### SOURCE:
»»

Hurd v. Dist. of Columbia

Decision Date11 December 2019
Docket NumberCivil Action No. 15-0666 (ESH)
Citation427 F.Supp.3d 21
Parties Michael D. HURD, Jr., Plaintiff, v. DISTRICT OF COLUMBIA, Defendant.
CourtU.S. District Court — District of Columbia

Dennis E. Boyle, Eric C. Rowe, Erik David Bolog, Adrian Frank Joseph Lee Snead, Charles Allen Foster, Whiteford, Taylor, & Preston, LLP, Washington, DC, for Plaintiff.

Andrew J. Saindon, Matthew Robert Blecher, Office of Attorney General/DC, Washington, DC, for Defendant.

MEMORANDUM OPINION

ELLEN S. HUVELLE, United States District Judge

Plaintiff Michael D. Hurd, Jr. brings this action against the District of Columbia for damages under 42 U.S.C. § 1983 for "wrongful deprivation of liberty." (Am. Compl. at 9 [ECF 7].) Before the Court are Hurd's and the District's cross-motions for summary judgment. For the reasons stated herein, the District's motion for summary judgment will be granted, and Hurd's will be denied.

BACKGROUND
I. FACTUAL BACKGROUND1

Plaintiff Michael Hurd was stopped by the Metropolitan Police Department in August 2005 (id. ¶ 9), and charged with five crimes to which he pled guilty in January 2006: "one count of carrying a pistol without a license[,] ... one count of possession of a prohibited weapon, two counts of possession of unregistered firearms and one count of possession of a quantity of cocaine." (Id. ¶¶ 10–11.) He was sentenced to 42 months in prison and three years of supervised release with the execution of all but 45 days suspended, as well as a $1,000 fine and one year of probation. (Id. ¶ 11.) The sentence consisted of 15 months of imprisonment and three years of supervised release for the felony gun charge, and several consecutive, shorter sentences adding up to an additional 27 months of imprisonment for the four misdemeanor charges. (See 2006 Superior Court Judgment [ECF 38-3].) Several months later Hurd violated the terms of his probation by testing positive for both cocaine and marijuana, and at a show cause hearing in September 2006, his parole was revoked. (See Pl.'s Resp. to D.C.'s Statement of Material Facts ("Pl.'s Resp.") at 1–2 [ECF 40].) He was ordered to serve his 42-month prison sentence, to be followed by three years of supervised release. (See Am. Compl. ¶ 12.)

««

### EXERCISE TASK:
In the court opinion above, what sentence did Hurd receive for the felony gun charge?

### INFORMATION PROVIDED:
»»

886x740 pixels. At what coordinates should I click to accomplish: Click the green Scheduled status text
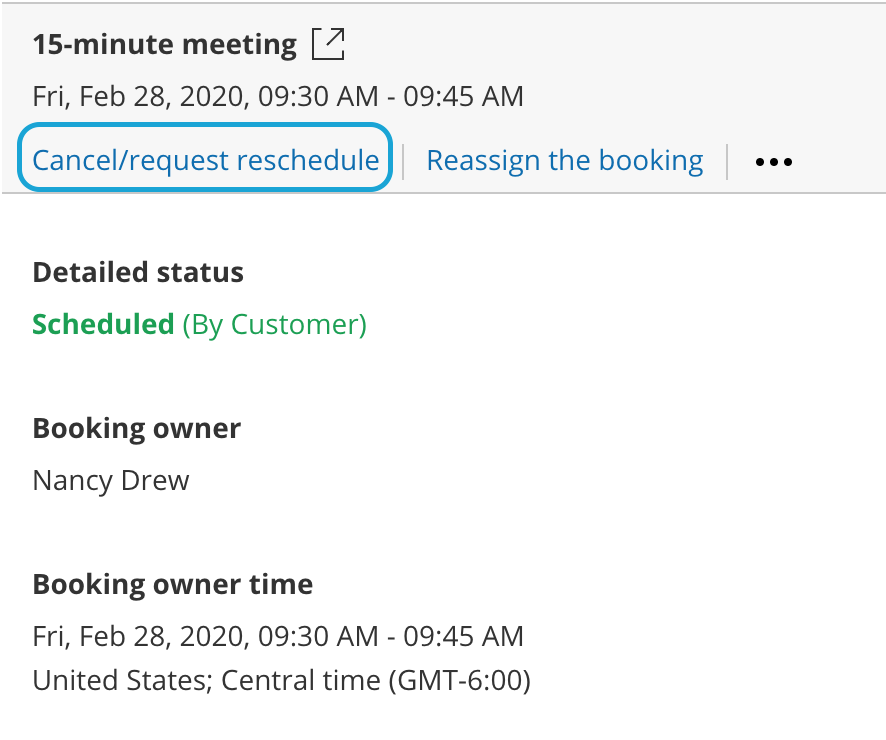103,324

««

### RESPONSE:
15 months of imprisonment and three years of supervised release.